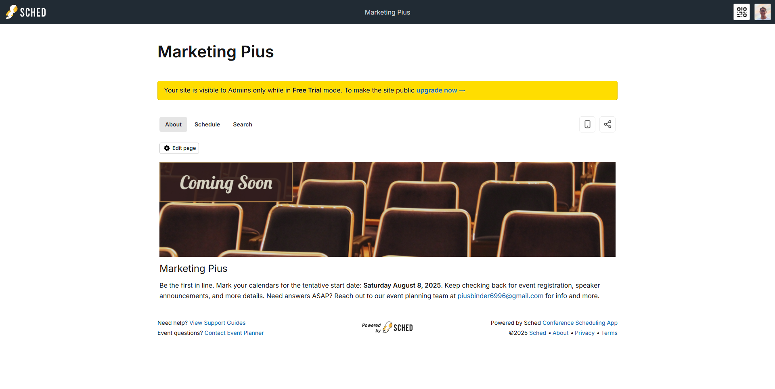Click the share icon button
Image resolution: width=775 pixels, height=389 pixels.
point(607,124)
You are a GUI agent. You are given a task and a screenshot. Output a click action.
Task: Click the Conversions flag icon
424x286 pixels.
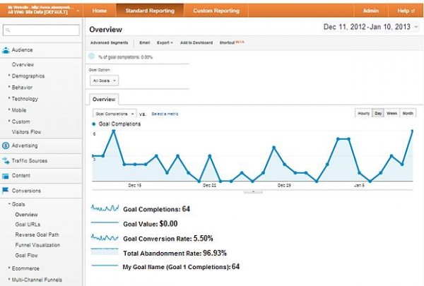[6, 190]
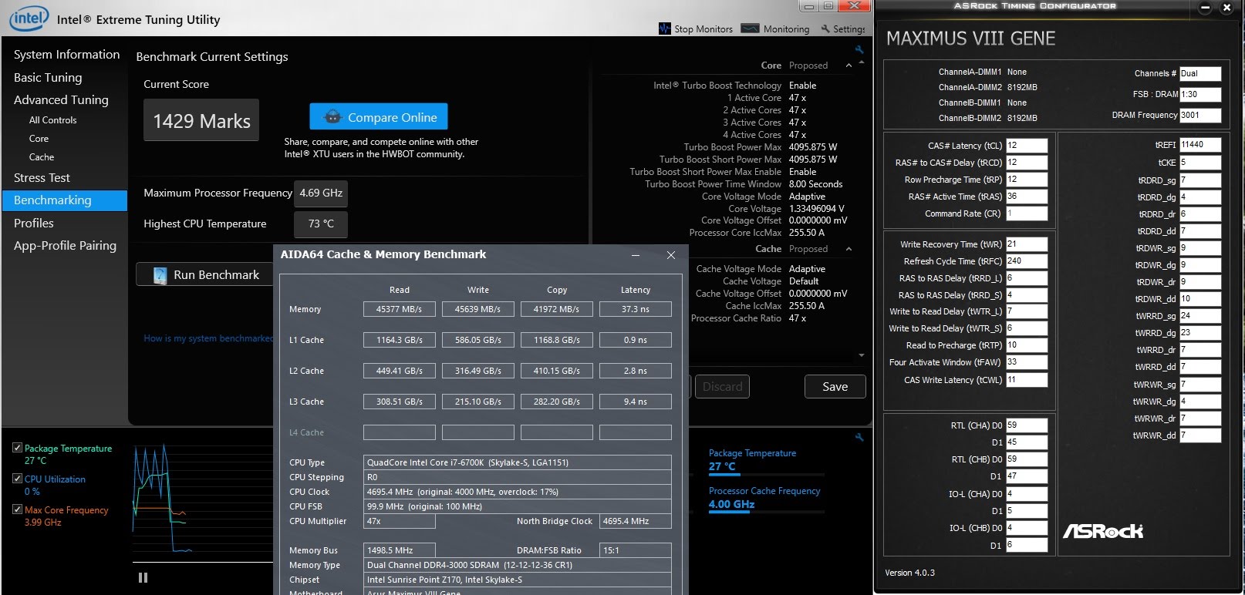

═══

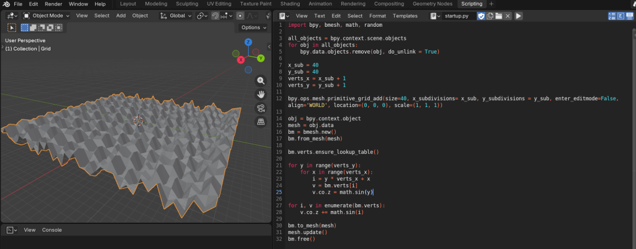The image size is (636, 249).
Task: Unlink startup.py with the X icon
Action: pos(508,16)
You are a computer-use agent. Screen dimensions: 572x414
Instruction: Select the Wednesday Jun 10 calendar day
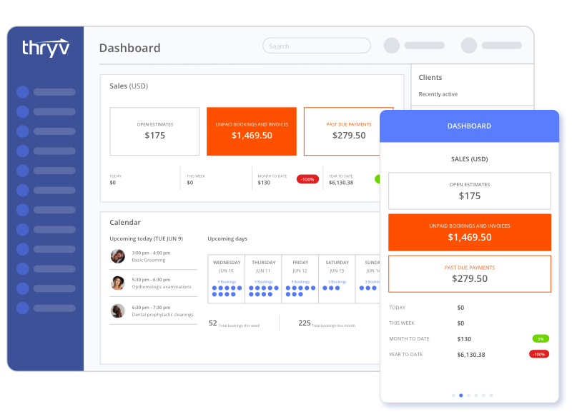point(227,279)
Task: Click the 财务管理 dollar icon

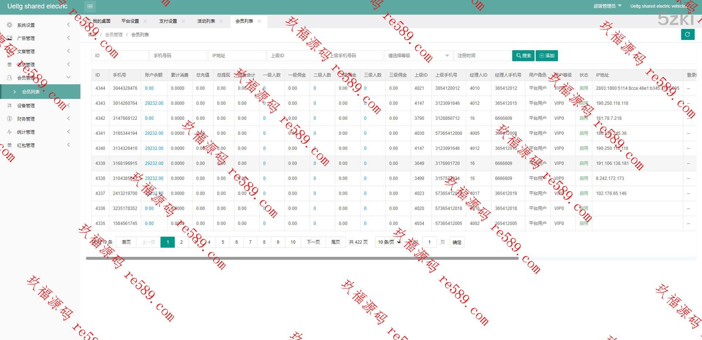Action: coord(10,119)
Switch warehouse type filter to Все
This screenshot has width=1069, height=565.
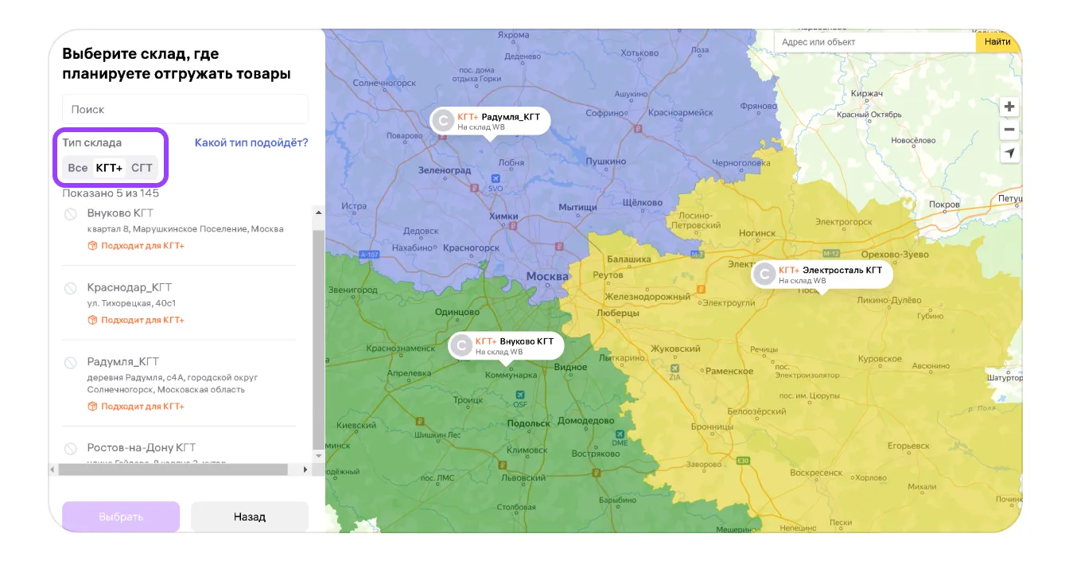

═══

Without the pictures, set down the lines above from the line with "You are a computer-use" up to and including the line with "This screenshot has width=1069, height=565." exactly as they stand.

> [SOLUTION TO THE EXERCISE]:
You are a computer-use agent. Screen dimensions: 572x414
Instruction: Select the Wednesday Jun 10 calendar day
point(227,279)
Task: Click the 财务管理 dollar icon

Action: coord(10,119)
Switch warehouse type filter to Все
This screenshot has width=1069, height=565.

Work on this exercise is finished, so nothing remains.